### EXERCISE GOAL
Output the portion of the patch starting at "diff --git a/sequential_agent/run_test.py" and ending at "agent = OrderedAgent()", reproducing it character for character.
** begin TEXT SECTION **
From a7ddd74b3336b6d934fa4fb5ab76b965558c5268 Mon Sep 17 00:00:00 2001
From: Erik Nygren <erik.nygren@sbb.ch>
Date: Thu, 18 Jul 2019 12:07:41 -0400
Subject: [PATCH] added new utility function to normalize tree observation

---
 sequential_agent/run_test.py            |  4 ++--
 torch_training/multi_agent_inference.py | 31 ++++++++-----------------
 torch_training/multi_agent_training.py  | 17 +++-----------
 utils/observation_utils.py              | 10 ++++++++
 4 files changed, 25 insertions(+), 37 deletions(-)

diff --git a/sequential_agent/run_test.py b/sequential_agent/run_test.py
index 6e9f7c2..970d6aa 100644
--- a/sequential_agent/run_test.py
+++ b/sequential_agent/run_test.py
@@ -37,9 +37,9 @@ tree_depth = 1
 observation_helper = TreeObsForRailEnv(max_depth=tree_depth, predictor=ShortestPathPredictorForRailEnv())
 env_renderer = RenderTool(env, gl="PILSVG", )
 handle = env.get_agent_handles()
-n_trials = 10
+n_trials = 1
 max_steps = 3 * (env.height + env.width)
-record_images = False
+record_images = True
 agent = OrderedAgent()
 action_dict = dict()
 
diff --git a/torch_training/multi_agent_inference.py b/torch_training/multi_agent_inference.py
index 003b18a..e399126 100644
--- a/torch_training/multi_agent_inference.py
+++ b/torch_training/multi_agent_inference.py
@@ -12,11 +12,11 @@ from importlib_resources import path
 
 import torch_training.Nets
 from torch_training.dueling_double_dqn import Agent
-from utils.observation_utils import norm_obs_clip, split_tree
+from utils.observation_utils import normalize_observation
 
 random.seed(3)
** end TEXT SECTION **
** begin ENTRIES **
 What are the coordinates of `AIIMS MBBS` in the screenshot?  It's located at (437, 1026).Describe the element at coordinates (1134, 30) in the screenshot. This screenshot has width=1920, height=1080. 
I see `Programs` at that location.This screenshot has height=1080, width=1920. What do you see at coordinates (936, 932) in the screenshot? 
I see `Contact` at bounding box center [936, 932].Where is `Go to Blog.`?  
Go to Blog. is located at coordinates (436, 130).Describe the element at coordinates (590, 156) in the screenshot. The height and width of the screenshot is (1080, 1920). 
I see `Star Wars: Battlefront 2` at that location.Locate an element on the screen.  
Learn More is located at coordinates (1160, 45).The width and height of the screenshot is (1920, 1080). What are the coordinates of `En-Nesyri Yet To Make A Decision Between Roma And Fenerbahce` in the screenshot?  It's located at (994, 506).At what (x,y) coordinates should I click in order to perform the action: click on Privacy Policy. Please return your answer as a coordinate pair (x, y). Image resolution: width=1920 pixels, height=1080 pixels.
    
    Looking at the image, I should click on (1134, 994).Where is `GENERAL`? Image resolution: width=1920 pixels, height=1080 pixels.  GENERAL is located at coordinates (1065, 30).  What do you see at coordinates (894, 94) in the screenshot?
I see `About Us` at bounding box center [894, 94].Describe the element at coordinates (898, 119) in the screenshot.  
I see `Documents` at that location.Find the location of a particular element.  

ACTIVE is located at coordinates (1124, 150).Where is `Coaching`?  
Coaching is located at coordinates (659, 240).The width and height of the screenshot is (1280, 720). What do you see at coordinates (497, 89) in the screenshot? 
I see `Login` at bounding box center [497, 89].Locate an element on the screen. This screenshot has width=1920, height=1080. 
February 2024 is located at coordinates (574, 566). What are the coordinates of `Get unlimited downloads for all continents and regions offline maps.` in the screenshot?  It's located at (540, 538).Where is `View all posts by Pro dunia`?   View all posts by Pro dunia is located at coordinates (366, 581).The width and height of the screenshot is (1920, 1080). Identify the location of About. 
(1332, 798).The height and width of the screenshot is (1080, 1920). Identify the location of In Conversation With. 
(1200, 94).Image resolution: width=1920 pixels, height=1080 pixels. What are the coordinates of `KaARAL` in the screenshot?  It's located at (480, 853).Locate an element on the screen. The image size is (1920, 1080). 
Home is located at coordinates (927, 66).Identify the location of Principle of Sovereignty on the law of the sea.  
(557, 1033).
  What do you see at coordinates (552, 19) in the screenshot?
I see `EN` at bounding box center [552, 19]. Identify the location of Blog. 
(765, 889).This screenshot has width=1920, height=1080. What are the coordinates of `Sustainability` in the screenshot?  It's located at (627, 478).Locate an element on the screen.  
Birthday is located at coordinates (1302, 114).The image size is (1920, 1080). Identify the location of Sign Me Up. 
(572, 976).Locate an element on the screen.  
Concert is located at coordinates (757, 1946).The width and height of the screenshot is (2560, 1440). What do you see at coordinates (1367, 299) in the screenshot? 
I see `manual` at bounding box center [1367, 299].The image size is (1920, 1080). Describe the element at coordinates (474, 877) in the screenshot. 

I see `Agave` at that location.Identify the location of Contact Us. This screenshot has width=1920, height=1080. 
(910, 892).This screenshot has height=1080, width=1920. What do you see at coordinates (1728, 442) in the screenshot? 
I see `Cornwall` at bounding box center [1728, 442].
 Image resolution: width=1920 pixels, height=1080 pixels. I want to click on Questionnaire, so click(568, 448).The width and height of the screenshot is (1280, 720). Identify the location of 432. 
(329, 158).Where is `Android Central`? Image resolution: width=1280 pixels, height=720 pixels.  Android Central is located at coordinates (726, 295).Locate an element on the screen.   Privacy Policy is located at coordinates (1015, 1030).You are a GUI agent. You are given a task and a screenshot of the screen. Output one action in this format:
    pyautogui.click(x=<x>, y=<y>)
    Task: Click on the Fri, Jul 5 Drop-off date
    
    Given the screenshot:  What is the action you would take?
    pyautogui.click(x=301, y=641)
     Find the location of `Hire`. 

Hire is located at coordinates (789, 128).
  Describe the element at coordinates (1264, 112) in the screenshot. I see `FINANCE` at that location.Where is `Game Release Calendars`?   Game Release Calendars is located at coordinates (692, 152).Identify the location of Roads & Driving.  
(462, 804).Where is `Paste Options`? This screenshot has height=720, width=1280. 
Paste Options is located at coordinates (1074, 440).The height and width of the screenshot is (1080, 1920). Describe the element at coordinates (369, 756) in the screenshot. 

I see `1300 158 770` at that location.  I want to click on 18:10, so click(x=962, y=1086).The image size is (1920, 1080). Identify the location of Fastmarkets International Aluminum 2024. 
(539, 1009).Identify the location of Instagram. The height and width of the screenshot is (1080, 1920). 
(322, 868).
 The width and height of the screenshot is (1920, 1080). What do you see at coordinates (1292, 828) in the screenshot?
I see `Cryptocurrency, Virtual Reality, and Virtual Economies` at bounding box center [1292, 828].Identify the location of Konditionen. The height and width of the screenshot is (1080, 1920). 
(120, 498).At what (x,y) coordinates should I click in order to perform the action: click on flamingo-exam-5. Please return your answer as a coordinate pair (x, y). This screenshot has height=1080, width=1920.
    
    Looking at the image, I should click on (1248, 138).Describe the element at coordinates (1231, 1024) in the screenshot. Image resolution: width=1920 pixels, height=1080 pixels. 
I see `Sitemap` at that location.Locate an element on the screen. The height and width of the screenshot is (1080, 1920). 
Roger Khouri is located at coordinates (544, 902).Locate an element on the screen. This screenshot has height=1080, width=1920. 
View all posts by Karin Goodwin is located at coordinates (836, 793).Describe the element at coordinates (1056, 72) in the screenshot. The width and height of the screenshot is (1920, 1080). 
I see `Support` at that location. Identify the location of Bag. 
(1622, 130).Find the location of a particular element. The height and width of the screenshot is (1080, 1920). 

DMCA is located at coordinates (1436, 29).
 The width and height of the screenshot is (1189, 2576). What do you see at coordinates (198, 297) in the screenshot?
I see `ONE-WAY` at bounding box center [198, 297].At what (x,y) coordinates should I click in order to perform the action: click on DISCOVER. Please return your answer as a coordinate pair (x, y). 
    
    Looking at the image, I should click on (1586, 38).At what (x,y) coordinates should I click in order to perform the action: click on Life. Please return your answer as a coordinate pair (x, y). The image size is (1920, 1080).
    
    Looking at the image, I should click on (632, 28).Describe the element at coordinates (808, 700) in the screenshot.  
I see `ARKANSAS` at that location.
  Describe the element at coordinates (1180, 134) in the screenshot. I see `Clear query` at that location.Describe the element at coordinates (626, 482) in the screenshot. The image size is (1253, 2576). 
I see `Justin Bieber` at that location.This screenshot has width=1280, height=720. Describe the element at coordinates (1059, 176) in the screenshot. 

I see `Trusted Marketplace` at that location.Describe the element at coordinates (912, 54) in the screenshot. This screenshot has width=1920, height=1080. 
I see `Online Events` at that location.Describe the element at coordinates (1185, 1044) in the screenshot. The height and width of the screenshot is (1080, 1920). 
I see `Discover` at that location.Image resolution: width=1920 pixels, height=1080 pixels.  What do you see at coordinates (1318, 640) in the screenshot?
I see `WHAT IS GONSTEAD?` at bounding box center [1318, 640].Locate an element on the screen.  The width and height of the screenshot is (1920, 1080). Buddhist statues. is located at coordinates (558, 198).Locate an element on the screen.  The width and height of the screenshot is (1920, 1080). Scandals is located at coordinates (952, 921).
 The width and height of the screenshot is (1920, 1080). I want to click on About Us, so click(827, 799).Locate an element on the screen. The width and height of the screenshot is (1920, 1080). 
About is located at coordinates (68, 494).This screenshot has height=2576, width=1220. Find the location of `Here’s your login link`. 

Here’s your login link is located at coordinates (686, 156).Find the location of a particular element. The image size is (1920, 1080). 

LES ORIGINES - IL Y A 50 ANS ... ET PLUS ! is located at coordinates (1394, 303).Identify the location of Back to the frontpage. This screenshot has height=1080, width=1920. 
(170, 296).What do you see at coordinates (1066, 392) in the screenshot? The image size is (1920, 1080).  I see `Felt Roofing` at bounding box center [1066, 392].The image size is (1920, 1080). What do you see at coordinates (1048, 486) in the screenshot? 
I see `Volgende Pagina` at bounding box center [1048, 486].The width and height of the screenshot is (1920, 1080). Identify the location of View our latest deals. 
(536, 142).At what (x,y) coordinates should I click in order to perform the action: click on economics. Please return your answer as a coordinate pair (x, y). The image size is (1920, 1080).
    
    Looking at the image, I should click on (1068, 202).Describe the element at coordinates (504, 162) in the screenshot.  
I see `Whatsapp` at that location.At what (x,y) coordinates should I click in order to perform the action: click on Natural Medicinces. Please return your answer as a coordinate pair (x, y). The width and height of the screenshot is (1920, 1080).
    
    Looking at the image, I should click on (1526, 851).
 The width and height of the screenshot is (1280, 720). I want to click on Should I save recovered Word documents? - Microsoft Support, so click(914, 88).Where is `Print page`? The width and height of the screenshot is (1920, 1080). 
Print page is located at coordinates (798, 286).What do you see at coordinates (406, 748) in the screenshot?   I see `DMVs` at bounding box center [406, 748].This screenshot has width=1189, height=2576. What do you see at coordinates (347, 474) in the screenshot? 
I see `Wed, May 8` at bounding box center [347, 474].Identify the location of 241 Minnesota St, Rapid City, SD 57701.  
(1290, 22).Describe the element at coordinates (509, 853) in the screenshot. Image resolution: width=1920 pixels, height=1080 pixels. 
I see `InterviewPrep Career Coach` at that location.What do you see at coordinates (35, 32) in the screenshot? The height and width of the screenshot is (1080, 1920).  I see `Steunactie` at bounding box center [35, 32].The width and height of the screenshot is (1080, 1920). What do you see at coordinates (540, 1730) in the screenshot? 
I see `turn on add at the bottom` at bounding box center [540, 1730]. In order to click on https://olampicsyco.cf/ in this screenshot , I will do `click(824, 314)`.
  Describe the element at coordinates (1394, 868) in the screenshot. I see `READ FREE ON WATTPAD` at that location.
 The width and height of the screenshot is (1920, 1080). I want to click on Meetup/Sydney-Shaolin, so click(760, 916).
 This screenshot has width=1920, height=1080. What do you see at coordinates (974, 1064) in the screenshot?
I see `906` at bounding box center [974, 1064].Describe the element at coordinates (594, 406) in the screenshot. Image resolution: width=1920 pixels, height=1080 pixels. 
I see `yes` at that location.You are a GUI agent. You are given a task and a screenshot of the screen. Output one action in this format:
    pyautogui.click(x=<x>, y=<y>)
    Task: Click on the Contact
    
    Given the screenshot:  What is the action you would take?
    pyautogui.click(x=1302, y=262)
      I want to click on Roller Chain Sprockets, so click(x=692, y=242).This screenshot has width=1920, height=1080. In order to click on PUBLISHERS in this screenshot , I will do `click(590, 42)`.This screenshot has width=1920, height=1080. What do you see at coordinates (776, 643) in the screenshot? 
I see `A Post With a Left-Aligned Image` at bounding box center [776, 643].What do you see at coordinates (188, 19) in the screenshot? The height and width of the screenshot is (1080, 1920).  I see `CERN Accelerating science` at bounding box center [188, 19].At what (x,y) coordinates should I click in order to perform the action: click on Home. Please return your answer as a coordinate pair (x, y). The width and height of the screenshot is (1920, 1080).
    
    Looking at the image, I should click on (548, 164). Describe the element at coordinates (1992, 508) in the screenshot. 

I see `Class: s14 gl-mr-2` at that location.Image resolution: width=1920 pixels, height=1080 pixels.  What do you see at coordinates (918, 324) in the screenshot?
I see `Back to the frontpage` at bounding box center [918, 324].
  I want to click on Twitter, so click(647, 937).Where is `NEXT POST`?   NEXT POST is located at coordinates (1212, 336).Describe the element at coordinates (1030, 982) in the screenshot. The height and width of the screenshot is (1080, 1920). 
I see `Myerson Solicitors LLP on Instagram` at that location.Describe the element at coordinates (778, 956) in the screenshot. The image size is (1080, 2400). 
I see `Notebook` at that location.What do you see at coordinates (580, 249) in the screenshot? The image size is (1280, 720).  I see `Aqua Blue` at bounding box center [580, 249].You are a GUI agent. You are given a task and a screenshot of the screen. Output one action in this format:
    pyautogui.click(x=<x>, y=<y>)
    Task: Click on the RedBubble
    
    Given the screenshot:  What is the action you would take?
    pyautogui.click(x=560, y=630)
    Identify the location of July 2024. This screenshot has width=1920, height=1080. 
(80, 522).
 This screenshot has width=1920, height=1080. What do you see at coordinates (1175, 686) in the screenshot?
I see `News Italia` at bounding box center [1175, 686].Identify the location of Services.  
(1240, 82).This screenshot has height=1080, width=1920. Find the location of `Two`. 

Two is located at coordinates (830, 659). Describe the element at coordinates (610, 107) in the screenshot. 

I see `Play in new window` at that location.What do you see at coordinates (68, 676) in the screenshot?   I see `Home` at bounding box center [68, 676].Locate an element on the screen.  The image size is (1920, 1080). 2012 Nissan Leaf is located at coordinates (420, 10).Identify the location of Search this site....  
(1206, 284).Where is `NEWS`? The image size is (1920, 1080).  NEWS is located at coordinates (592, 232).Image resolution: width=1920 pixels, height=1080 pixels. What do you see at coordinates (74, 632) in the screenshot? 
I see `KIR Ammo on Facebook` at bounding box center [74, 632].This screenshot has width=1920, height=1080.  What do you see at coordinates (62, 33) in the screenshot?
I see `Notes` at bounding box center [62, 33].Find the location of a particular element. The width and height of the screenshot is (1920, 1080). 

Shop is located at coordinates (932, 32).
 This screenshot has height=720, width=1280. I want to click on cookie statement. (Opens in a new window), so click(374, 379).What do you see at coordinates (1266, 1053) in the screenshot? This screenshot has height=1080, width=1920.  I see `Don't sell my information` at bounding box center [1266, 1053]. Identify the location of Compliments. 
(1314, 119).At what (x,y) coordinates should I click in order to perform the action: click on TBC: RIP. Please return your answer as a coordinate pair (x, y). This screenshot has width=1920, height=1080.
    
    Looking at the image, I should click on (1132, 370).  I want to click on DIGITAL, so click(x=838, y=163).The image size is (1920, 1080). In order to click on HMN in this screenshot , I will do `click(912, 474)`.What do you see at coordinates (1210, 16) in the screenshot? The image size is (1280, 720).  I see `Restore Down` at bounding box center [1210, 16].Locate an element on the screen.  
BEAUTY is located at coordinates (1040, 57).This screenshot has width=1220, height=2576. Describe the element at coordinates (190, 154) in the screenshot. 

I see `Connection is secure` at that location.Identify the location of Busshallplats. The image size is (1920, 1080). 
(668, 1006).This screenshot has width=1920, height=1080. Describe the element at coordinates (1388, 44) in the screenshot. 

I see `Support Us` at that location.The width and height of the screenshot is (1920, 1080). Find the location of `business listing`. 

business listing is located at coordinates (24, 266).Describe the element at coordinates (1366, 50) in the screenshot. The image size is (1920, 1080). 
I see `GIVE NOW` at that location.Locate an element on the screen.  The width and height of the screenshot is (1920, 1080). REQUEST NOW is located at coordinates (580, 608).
** end ENTRIES **
### ANSWER BELOW
diff --git a/sequential_agent/run_test.py b/sequential_agent/run_test.py
index 6e9f7c2..970d6aa 100644
--- a/sequential_agent/run_test.py
+++ b/sequential_agent/run_test.py
@@ -37,9 +37,9 @@ tree_depth = 1
 observation_helper = TreeObsForRailEnv(max_depth=tree_depth, predictor=ShortestPathPredictorForRailEnv())
 env_renderer = RenderTool(env, gl="PILSVG", )
 handle = env.get_agent_handles()
-n_trials = 10
+n_trials = 1
 max_steps = 3 * (env.height + env.width)
-record_images = False
+record_images = True
 agent = OrderedAgent()